EXCERPTED RECORDS =
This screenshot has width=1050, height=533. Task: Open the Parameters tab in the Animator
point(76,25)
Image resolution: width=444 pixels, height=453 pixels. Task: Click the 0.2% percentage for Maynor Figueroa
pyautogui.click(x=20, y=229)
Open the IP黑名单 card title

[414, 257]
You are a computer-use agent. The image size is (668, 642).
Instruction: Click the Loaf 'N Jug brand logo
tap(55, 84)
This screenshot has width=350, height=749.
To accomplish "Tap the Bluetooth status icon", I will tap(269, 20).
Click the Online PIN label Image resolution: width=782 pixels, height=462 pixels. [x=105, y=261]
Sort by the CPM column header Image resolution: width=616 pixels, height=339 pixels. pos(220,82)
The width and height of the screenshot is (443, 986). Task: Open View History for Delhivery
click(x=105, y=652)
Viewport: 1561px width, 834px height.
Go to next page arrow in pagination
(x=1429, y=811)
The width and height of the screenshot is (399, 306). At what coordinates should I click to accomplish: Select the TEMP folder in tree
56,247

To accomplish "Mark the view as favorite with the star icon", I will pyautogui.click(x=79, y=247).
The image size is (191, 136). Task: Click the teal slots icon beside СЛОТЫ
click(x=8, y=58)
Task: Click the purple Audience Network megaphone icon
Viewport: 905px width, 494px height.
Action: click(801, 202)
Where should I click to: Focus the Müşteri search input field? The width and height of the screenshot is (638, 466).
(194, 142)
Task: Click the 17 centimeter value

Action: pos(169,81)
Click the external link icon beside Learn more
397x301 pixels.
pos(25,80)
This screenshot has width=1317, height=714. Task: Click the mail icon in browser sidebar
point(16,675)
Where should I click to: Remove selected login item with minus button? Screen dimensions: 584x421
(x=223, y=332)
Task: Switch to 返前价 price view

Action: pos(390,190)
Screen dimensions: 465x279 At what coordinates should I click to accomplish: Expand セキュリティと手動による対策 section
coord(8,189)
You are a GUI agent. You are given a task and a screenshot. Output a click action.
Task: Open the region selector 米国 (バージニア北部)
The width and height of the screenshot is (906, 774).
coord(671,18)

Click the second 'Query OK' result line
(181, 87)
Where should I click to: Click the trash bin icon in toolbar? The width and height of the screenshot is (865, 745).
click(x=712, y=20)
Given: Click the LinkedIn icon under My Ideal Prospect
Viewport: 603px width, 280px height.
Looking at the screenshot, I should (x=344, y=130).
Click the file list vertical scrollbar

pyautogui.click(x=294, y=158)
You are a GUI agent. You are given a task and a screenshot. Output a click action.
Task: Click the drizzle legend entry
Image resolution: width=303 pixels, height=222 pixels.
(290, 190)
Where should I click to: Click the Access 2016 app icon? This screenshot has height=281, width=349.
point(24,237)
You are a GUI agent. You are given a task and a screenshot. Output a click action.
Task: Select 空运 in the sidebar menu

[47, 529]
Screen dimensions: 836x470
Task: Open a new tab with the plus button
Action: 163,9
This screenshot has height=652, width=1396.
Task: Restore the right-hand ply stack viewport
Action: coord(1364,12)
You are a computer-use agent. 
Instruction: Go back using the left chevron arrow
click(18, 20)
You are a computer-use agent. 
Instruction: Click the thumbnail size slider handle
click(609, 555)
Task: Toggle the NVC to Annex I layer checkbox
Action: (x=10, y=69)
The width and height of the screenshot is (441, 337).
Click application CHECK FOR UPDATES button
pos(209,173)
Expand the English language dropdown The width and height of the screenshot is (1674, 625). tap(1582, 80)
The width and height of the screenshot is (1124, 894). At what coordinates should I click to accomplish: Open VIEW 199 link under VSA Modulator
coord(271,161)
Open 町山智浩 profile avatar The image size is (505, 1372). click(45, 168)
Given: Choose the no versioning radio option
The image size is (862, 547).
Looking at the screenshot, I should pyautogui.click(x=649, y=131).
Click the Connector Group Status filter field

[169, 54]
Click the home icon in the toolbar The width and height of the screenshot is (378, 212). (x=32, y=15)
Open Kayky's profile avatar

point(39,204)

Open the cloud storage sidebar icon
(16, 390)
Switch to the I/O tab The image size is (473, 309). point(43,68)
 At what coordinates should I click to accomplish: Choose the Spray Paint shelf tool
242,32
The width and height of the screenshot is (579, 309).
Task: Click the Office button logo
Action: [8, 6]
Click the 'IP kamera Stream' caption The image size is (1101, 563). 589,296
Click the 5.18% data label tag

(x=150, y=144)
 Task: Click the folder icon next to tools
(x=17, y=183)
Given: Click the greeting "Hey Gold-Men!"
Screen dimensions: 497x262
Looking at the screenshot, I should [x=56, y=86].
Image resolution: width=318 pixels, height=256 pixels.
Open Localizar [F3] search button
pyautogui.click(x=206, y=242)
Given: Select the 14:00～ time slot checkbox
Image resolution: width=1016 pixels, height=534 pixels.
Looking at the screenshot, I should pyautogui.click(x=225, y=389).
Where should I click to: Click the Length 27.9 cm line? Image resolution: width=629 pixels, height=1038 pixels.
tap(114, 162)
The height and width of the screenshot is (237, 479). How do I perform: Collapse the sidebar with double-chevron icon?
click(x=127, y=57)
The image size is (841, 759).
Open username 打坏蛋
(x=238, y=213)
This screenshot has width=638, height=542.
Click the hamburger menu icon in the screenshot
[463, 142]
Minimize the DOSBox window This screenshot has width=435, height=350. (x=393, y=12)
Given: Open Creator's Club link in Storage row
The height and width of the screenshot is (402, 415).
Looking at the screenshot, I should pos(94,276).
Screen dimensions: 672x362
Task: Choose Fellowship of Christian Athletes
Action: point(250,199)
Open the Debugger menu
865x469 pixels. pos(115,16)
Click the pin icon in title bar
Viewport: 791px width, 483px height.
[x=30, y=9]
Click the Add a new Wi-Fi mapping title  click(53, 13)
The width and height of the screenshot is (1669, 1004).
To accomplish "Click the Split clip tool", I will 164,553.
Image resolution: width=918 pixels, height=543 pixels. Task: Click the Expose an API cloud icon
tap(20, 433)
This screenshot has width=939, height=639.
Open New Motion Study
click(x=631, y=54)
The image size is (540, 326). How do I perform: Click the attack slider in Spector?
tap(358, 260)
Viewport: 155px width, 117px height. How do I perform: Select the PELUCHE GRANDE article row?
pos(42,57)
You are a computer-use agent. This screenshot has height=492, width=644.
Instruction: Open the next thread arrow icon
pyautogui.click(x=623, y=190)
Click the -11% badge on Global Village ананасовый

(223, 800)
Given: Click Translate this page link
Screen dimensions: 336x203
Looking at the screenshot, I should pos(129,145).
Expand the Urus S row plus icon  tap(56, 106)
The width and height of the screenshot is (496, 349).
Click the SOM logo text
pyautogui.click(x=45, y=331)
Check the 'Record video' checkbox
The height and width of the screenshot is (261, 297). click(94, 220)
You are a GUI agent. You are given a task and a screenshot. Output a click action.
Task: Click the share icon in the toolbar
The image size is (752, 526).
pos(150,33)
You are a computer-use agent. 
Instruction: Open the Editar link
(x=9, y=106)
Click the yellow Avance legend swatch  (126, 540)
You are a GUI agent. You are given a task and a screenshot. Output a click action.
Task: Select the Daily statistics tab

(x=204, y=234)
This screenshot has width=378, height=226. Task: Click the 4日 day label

HOW TO COMPLETE THIS TASK =
Copy out the whole listing, word for word.

RESPONSE TO THIS TASK =
This screenshot has width=1050, height=533. Task: Open the Parameters tab in the Animator
point(76,25)
Image resolution: width=444 pixels, height=453 pixels. Task: Click the 0.2% percentage for Maynor Figueroa
pyautogui.click(x=20, y=229)
Open the IP黑名单 card title

[414, 257]
You are a computer-use agent. The image size is (668, 642).
Instruction: Click the Loaf 'N Jug brand logo
tap(55, 84)
This screenshot has width=350, height=749.
To accomplish "Tap the Bluetooth status icon", I will tap(269, 20).
Click the Online PIN label Image resolution: width=782 pixels, height=462 pixels. [x=105, y=261]
Sort by the CPM column header Image resolution: width=616 pixels, height=339 pixels. pos(220,82)
The width and height of the screenshot is (443, 986). Task: Open View History for Delhivery
click(x=105, y=652)
Viewport: 1561px width, 834px height.
Go to next page arrow in pagination
(x=1429, y=811)
The width and height of the screenshot is (399, 306). At what coordinates should I click to accomplish: Select the TEMP folder in tree
56,247

To accomplish "Mark the view as favorite with the star icon", I will pyautogui.click(x=79, y=247).
The image size is (191, 136). Task: Click the teal slots icon beside СЛОТЫ
click(x=8, y=58)
Task: Click the purple Audience Network megaphone icon
Viewport: 905px width, 494px height.
Action: click(801, 202)
Where should I click to: Focus the Müşteri search input field? The width and height of the screenshot is (638, 466).
(194, 142)
Task: Click the 17 centimeter value

Action: pos(169,81)
Click the external link icon beside Learn more
397x301 pixels.
pos(25,80)
This screenshot has width=1317, height=714. Task: Click the mail icon in browser sidebar
point(16,675)
Where should I click to: Remove selected login item with minus button? Screen dimensions: 584x421
(x=223, y=332)
Task: Switch to 返前价 price view

Action: pos(390,190)
Screen dimensions: 465x279 At what coordinates should I click to accomplish: Expand セキュリティと手動による対策 section
coord(8,189)
You are a GUI agent. You are given a task and a screenshot. Output a click action.
Task: Open the region selector 米国 (バージニア北部)
The width and height of the screenshot is (906, 774).
coord(671,18)

Click the second 'Query OK' result line
(181, 87)
Where should I click to: Click the trash bin icon in toolbar? The width and height of the screenshot is (865, 745).
click(x=712, y=20)
Given: Click the LinkedIn icon under My Ideal Prospect
Viewport: 603px width, 280px height.
Looking at the screenshot, I should (x=344, y=130).
Click the file list vertical scrollbar

pyautogui.click(x=294, y=158)
You are a GUI agent. You are given a task and a screenshot. Output a click action.
Task: Click the drizzle legend entry
Image resolution: width=303 pixels, height=222 pixels.
(290, 190)
Where should I click to: Click the Access 2016 app icon? This screenshot has height=281, width=349.
point(24,237)
You are a GUI agent. You are given a task and a screenshot. Output a click action.
Task: Select 空运 in the sidebar menu

[47, 529]
Screen dimensions: 836x470
Task: Open a new tab with the plus button
Action: 163,9
This screenshot has height=652, width=1396.
Task: Restore the right-hand ply stack viewport
Action: coord(1364,12)
You are a computer-use agent. 
Instruction: Go back using the left chevron arrow
click(18, 20)
You are a computer-use agent. 
Instruction: Click the thumbnail size slider handle
click(609, 555)
Task: Toggle the NVC to Annex I layer checkbox
Action: (x=10, y=69)
The width and height of the screenshot is (441, 337).
Click application CHECK FOR UPDATES button
pos(209,173)
Expand the English language dropdown The width and height of the screenshot is (1674, 625). tap(1582, 80)
The width and height of the screenshot is (1124, 894). At what coordinates should I click to accomplish: Open VIEW 199 link under VSA Modulator
coord(271,161)
Open 町山智浩 profile avatar The image size is (505, 1372). click(45, 168)
Given: Choose the no versioning radio option
The image size is (862, 547).
Looking at the screenshot, I should pyautogui.click(x=649, y=131).
Click the Connector Group Status filter field

[169, 54]
Click the home icon in the toolbar The width and height of the screenshot is (378, 212). (x=32, y=15)
Open Kayky's profile avatar

point(39,204)

Open the cloud storage sidebar icon
(16, 390)
Switch to the I/O tab The image size is (473, 309). point(43,68)
 At what coordinates should I click to accomplish: Choose the Spray Paint shelf tool
242,32
The width and height of the screenshot is (579, 309).
Task: Click the Office button logo
Action: [8, 6]
Click the 'IP kamera Stream' caption The image size is (1101, 563). 589,296
Click the 5.18% data label tag

(x=150, y=144)
 Task: Click the folder icon next to tools
(x=17, y=183)
Given: Click the greeting "Hey Gold-Men!"
Screen dimensions: 497x262
Looking at the screenshot, I should [x=56, y=86].
Image resolution: width=318 pixels, height=256 pixels.
Open Localizar [F3] search button
pyautogui.click(x=206, y=242)
Given: Select the 14:00～ time slot checkbox
Image resolution: width=1016 pixels, height=534 pixels.
Looking at the screenshot, I should pyautogui.click(x=225, y=389).
Where should I click to: Click the Length 27.9 cm line? Image resolution: width=629 pixels, height=1038 pixels.
tap(114, 162)
The height and width of the screenshot is (237, 479). How do I perform: Collapse the sidebar with double-chevron icon?
click(x=127, y=57)
The image size is (841, 759).
Open username 打坏蛋
(x=238, y=213)
This screenshot has width=638, height=542.
Click the hamburger menu icon in the screenshot
[463, 142]
Minimize the DOSBox window This screenshot has width=435, height=350. (x=393, y=12)
Given: Open Creator's Club link in Storage row
The height and width of the screenshot is (402, 415).
Looking at the screenshot, I should pos(94,276).
Screen dimensions: 672x362
Task: Choose Fellowship of Christian Athletes
Action: point(250,199)
Open the Debugger menu
865x469 pixels. pos(115,16)
Click the pin icon in title bar
Viewport: 791px width, 483px height.
[x=30, y=9]
Click the Add a new Wi-Fi mapping title  click(53, 13)
The width and height of the screenshot is (1669, 1004).
To accomplish "Click the Split clip tool", I will 164,553.
Image resolution: width=918 pixels, height=543 pixels. Task: Click the Expose an API cloud icon
tap(20, 433)
This screenshot has width=939, height=639.
Open New Motion Study
click(x=631, y=54)
The image size is (540, 326). How do I perform: Click the attack slider in Spector?
tap(358, 260)
Viewport: 155px width, 117px height. How do I perform: Select the PELUCHE GRANDE article row?
pos(42,57)
You are a computer-use agent. This screenshot has height=492, width=644.
Instruction: Open the next thread arrow icon
pyautogui.click(x=623, y=190)
Click the -11% badge on Global Village ананасовый

(223, 800)
Given: Click Translate this page link
Screen dimensions: 336x203
Looking at the screenshot, I should pos(129,145).
Expand the Urus S row plus icon  tap(56, 106)
The width and height of the screenshot is (496, 349).
Click the SOM logo text
pyautogui.click(x=45, y=331)
Check the 'Record video' checkbox
The height and width of the screenshot is (261, 297). click(94, 220)
You are a GUI agent. You are given a task and a screenshot. Output a click action.
Task: Click the share icon in the toolbar
The image size is (752, 526).
pos(150,33)
You are a computer-use agent. 
Instruction: Open the Editar link
(x=9, y=106)
Click the yellow Avance legend swatch  (126, 540)
You are a GUI agent. You are given a task and a screenshot. Output a click action.
Task: Select the Daily statistics tab

(x=204, y=234)
This screenshot has width=378, height=226. Task: Click the 4日 day label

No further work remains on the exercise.